* [To be done] Gather every line from the entries below that contains the word "agent", and note that case matters.

Collected data:
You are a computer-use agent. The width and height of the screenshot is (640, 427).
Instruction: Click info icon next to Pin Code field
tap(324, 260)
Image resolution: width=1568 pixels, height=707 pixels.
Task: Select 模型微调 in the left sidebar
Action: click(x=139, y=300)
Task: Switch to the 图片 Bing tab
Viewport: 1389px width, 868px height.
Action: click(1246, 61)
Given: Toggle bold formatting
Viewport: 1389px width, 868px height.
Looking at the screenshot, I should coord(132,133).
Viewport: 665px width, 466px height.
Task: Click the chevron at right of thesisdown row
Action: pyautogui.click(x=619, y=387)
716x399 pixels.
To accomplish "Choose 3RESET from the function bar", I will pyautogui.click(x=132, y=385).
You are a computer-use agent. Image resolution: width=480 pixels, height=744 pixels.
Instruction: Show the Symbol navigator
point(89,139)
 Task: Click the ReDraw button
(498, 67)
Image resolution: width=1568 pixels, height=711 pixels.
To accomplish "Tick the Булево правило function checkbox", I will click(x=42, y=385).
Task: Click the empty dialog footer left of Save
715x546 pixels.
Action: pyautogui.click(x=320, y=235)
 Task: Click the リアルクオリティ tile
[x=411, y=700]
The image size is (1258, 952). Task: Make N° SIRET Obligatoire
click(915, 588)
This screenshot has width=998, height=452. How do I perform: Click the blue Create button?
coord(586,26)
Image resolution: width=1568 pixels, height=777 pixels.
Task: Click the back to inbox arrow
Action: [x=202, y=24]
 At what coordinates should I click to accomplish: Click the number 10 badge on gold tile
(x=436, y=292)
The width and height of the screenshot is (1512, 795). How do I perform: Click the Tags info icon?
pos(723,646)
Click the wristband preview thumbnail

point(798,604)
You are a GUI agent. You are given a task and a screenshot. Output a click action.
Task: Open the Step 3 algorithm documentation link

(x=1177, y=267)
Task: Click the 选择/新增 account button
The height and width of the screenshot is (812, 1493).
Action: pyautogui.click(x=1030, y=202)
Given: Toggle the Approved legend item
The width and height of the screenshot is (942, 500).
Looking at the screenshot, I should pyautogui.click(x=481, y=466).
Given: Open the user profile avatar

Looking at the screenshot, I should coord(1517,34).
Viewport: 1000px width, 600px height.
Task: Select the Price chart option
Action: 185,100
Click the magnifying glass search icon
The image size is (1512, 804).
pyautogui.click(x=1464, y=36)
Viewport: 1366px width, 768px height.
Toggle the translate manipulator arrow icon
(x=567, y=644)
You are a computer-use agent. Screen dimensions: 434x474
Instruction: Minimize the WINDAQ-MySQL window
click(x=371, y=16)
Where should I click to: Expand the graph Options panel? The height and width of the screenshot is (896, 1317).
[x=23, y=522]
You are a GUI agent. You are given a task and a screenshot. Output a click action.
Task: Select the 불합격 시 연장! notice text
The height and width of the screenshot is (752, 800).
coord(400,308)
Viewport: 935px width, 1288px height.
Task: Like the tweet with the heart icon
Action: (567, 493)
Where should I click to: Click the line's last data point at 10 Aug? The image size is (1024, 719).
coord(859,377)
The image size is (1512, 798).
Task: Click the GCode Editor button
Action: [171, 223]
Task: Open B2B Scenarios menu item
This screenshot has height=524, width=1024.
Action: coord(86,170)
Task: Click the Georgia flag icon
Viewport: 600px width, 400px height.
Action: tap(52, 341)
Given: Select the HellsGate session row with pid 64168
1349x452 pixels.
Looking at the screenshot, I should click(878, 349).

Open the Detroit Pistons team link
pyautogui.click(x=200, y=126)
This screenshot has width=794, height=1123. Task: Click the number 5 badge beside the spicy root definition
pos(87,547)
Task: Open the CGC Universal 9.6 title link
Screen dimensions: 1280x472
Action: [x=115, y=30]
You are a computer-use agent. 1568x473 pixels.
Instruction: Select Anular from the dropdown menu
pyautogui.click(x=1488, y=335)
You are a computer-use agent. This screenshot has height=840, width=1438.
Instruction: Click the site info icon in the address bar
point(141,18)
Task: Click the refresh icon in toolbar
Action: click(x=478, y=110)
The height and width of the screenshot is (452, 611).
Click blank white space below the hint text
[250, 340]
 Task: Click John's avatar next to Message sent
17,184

* [Answer in full]
You are a computer-use agent. The width and height of the screenshot is (640, 427).
You are a computer-use agent. Image resolution: width=480 pixels, height=744 pixels.
You are a GUI agent. You are given a task and a screenshot. Output a click action.
You are a computer-use agent. Screen dimensions: 434x474
You are a GUI agent. You are given a task and a screenshot. Output a click action.
You are a computer-use agent. 1568x473 pixels.
You are a computer-use agent. This screenshot has height=840, width=1438.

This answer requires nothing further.